We will report back shortly after the Brownlow to either bathe in glory, or eat humble pie. If anyone picks up any errors, has any suggestions or questions, wants different data or just to chat about methods please hit us up. The main reason behind creating this blog was to engage different people in the community and develop a dialogue in this niche area of interest. Also, none of our friends will listen to us anymore and we need a new audience.

Detailed results can be found here:


** Do NOT make any bets using this information that you aren’t prepared to lose. This is a summary of an algorithm and the results – not gambling advice. D.Y.O.R.
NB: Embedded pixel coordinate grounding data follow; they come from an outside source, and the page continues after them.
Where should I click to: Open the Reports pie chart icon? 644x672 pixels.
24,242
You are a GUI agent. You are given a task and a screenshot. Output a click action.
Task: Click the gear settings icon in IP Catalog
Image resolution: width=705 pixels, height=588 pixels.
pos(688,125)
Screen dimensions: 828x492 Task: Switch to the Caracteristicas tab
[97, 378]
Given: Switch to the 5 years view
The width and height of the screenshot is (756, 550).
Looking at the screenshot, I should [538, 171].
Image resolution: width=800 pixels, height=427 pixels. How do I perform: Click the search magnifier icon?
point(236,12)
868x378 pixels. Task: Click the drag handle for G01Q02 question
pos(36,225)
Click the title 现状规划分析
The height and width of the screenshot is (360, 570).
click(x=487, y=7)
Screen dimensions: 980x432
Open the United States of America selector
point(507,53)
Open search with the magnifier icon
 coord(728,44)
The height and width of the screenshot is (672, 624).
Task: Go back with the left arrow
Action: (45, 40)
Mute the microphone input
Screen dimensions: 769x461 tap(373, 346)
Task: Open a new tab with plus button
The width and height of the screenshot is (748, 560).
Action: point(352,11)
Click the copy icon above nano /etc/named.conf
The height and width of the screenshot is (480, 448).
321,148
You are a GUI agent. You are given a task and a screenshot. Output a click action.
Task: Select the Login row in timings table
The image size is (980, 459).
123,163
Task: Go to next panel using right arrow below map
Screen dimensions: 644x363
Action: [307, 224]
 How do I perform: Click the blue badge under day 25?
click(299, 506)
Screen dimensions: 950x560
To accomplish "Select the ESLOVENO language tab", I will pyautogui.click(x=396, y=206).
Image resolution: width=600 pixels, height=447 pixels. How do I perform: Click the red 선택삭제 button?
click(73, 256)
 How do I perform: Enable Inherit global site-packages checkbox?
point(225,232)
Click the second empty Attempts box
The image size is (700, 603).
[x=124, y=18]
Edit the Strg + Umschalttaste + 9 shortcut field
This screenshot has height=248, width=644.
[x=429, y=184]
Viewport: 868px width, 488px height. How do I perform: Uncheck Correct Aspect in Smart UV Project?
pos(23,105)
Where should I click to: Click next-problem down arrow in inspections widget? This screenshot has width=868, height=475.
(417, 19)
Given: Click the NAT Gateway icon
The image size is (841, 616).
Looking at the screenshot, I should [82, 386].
  • We use for our up to date betting odds over multiple agencies.
  • Interestingly, its very difficult to find historical betting odds. If anyone has a source that would be excellent.
  • The results shown in the box plots are over 100 iterations of the entire process – the Random Forest algorithm itself has its own iterative improvement process.
  • We also applied measures to limit the stratification problem of the input data containing many 0 vote games, and significantly less vote scoring games. The models were run iteratively to give a potential range of votes a player might receive, which at a practical level gives a confidence measure of the player’s likelihood of scoring a particular number of votes. We also switched our model to only predict the likelihood of a player scoring a three vote game (3-2-1 was not included). This removes the diluting effect of 1 and 2 vote games and gave a statistically more robust method in cross-validation.